Life-threatening manifestations include spontaneous rupture of the spleen and bowel, and uterine rupture during pregnancy.
The two most common neuroradiologic findings are dural ectasia (the precise incidence of which is unknown, as only a minority of affected individuals have undergone appropriate examination) and Arnold-Chiari type I malformation, which may be relatively rare.
A minority of affected individuals have developmental delay. When present, developmental delay is most often associated with craniosynostosis and/or hydrocephalus, suggesting that developmental delay and/or learning disability is an extremely rare primary manifestation of LDS. Motor developmental delay is related to muscle hypotonia.

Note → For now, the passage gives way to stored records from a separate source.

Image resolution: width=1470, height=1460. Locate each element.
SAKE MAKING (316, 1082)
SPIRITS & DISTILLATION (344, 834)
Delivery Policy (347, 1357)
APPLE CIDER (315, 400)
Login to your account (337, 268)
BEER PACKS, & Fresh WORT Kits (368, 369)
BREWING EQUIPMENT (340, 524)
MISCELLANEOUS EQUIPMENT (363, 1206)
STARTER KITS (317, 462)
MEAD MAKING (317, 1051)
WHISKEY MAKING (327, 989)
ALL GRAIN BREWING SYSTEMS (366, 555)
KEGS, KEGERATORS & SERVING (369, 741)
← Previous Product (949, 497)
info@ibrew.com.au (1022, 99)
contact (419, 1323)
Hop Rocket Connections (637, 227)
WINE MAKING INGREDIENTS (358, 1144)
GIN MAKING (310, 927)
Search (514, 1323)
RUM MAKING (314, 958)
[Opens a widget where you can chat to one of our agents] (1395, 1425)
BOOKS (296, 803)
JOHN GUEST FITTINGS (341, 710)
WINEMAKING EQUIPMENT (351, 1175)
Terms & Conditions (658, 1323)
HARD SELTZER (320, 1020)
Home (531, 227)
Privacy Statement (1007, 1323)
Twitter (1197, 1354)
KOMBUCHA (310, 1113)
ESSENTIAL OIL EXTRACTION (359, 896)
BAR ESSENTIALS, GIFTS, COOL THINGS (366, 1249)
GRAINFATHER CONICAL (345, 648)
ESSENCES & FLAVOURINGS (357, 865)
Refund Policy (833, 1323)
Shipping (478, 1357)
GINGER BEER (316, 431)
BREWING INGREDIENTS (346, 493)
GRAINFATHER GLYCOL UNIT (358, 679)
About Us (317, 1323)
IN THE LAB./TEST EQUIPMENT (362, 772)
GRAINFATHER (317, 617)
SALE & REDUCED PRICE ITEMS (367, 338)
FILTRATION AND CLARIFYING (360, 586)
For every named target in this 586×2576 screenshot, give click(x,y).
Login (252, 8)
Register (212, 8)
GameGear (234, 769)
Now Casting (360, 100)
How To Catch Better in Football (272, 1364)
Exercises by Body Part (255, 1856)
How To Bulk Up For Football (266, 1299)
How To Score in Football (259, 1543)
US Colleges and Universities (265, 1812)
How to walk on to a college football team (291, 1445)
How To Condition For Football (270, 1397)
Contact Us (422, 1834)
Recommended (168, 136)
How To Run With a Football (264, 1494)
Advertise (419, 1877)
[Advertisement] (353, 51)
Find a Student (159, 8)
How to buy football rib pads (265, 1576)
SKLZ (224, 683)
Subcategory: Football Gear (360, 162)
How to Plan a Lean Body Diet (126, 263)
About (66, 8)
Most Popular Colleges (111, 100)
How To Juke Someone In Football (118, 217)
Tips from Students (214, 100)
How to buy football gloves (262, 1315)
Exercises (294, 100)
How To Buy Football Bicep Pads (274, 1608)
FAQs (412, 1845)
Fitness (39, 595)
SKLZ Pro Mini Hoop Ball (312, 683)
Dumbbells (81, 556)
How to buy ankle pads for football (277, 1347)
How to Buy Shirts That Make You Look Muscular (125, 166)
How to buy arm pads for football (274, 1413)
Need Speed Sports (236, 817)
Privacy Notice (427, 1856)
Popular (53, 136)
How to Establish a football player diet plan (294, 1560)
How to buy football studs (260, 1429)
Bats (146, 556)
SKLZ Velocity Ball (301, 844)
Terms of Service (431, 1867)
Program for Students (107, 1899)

Less common associated findings requiring further exploration include submandibular branchial cysts and defective tooth enamel.
Pregnancy. Pregnancy can be dangerous for women with LDS due to increased risk of aortic dissection/rupture and uterine rupture; see Pregnancy Management.
Nomenclature
While various clinical presentations have in the past been labeled as LDS type I (craniofacial features present), LDS type II (minimal to absent craniofacial features), and LDS type III (presence of osteoarthritis), it is now recognized that LDS caused by a heterozygous pathogenic variant in any of the seven known genes (see Table 1) is a continuum in which affected individuals may have various combinations of clinical features.
Marfan syndrome type 2 was a designation initially applied by Mizuguchi et al [2004] to describe individuals with "classic" Marfan syndrome caused by a heterozygous pathogenic variant in TGFBR2. At the time of the report other discriminating features of LDS had not yet been described. There has not been documentation of individuals with a heterozygous pathogenic variant inTGFBR1 or TGFBR2 that satisfied diagnostic criteria for Marfan syndrome, including the stipulation requiring absence of discriminating features of LDS [Loeys et al 2006, Van Hemelrijk et al 2010]. The term "Marfan syndrome type 2" should not be used to refer to LDS.
TGFB3-related LDS may also be referred to as Rienhoff syndrome.